Banyan aber hat nichts dergleichen. Er stolpert von einer Katastrophe in die nächste, wenn etwas schief gehen kann, geht es auch schief, seine wenigen Anfälle von Idealismus enden eigentlich immer in einem Desaster und bis zum Ende ist er eigentlich immer nur mehr lästiges Anhängsel, als einer, der Dinge in die Hand nimmt. Die Suche nach den Bäumen endet schon nach kurzer Zeit in einer Falle, aus der er sich nicht einmal selbst befreit, sondern nur zufällig (durch die nächste Katastrophe) wieder rauskommt. Die sich dann aus vom Regen in die Traufe entpuppt - aber das ist ein Element, das sich durchs ganze Buch zieht. Immer wenn man glaubt, jetzt kann es nicht schlimmer kommen, kommt es noch schlimmer.

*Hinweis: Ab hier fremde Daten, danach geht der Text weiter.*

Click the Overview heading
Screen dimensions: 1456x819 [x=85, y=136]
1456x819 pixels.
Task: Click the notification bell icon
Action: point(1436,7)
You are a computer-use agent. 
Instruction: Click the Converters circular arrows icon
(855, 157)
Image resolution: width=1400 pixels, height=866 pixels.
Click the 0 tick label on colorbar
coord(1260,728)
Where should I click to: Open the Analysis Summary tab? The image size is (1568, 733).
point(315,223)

Im Ergebnis haben wir einen Roman, der düster, dreckig, unendlich deprimierend und ja, absolut spannend daherkommt - bei dem man sich während des Lesens aber überwiegend unbehaglich fühlt, oft enttäuscht ist und gelegentlich dem Helden wünscht, er möge sich endlich den Hals brechen.
Der Autor schont seine Figuren nicht, er lässt ihnen Schreckliches widerfahren, was die ganze Atmosphäre noch düsterer und noch hoffnungsloser erscheinen lässt.
Die Frage muss also lauten: Ist der Leser stark genug für das Buch? Denn, egal ob nun absichtlich oder nicht, mit seinen moralisch fragwürdigen, schwachen, wankelmütigen, verlogenen Figuren hält es einem einen Spiegel mit dem ganzen Kaleidoskop menschlicher Abgründe vor, die immer dann zum Vorschein kommen, wenn die Lebensumstände härter werden und jeder sich selbst der nächste ist. Es zeichnet das Bild einer grauenhaft hoffnungslosen Welt, die leider so gut vorstellbar ist, dass man es überhaupt nicht lesen möchte.
In diesem Sinne ist es sicher ein gutes Buch.
Zugleich ist es als Unterhaltungsliteratur aber einfach nicht sehr gelungen, weil es nur runterzieht, anstatt zu unterhalten.